It's actually even worse than that. Because of the accelerating expansion of the universe, over time the part of the universe that we can observe will get smaller, allowing us to see less and less of it. Eventually, all that we'll be able to see is our own local group of galaxies, where gravitational attraction will win out over the universe's expansion. However, this won't really be a problem for a few billion years.

Relevant Kurzgesagt video: https://www.youtube.com/watch?v=uzkD5SeuwzM



Lawrence Krauss to Joe Rogan: "Nothing can travel though space faster than light, but space can do whatever the hell it wants."

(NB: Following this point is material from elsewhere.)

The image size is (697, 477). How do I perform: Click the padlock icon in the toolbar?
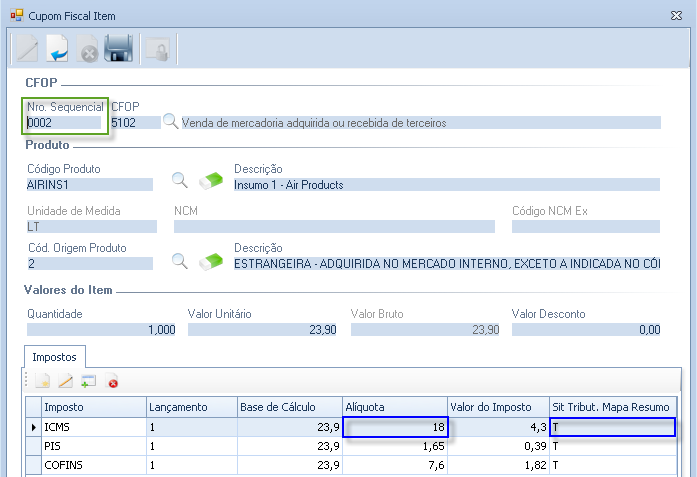pyautogui.click(x=158, y=50)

https://www.youtube.com/shorts/WGSYKoUqvps


So galaxies are falling off the edge of the universe never to be seen again?


I know it is considered increasingly unlikely, but: What a parallel to flat Earth ideas people had (...) hundreds of years ago, until they realized we are on a sphere. Maybe in a few hundred years people will laugh about our limited ideas of the universe as well.

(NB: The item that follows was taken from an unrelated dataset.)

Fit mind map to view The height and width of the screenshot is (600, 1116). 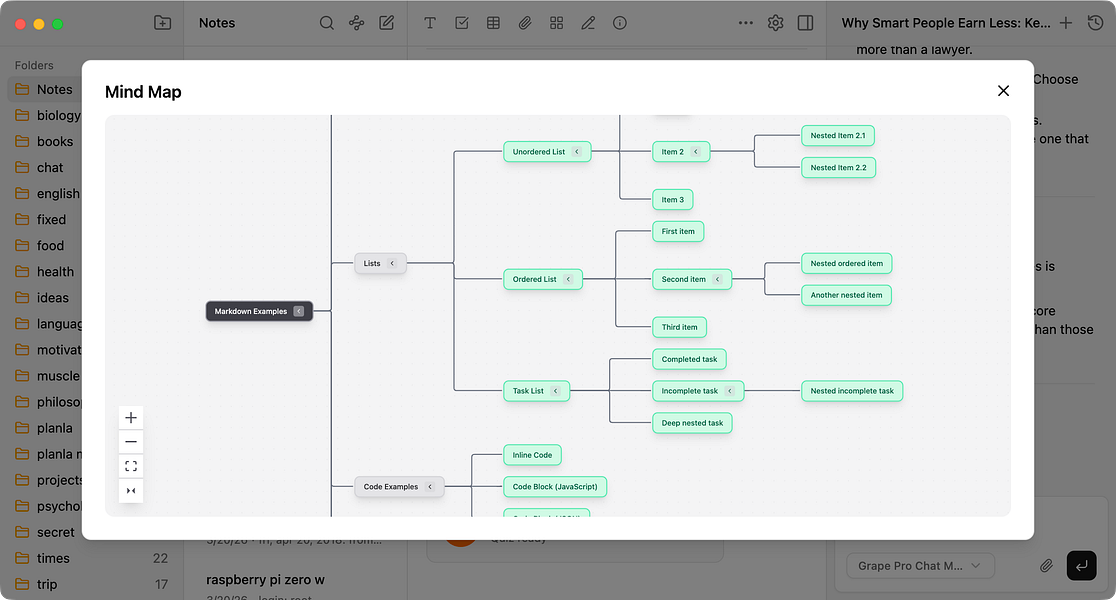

This is wrong by an order of magnitude. It was already known thousands of years ago that the Earth is more-or-less spherical. The idea that people in recent history believed in a flat Earth is a myth.[0]

[0] https://en.wikipedia.org/wiki/Myth_of_the_flat_Earth


>The idea that people in recent history believed in a flat Earth is a myth.

The way you've worded this, you're incorrect. There are people today who believe in a flat Earth, crazily enough.

Of course, the idea that most of society (namely educated people) believed in a flat Earth is a myth. From your link:

"The myth of the flat Earth, or the flat earth error, is a modern historical misconception that European scholars and educated people during the Middle Ages believed the Earth to be flat."

What the typical serf working in the fields thought about the shape of the Earth is probably unknown.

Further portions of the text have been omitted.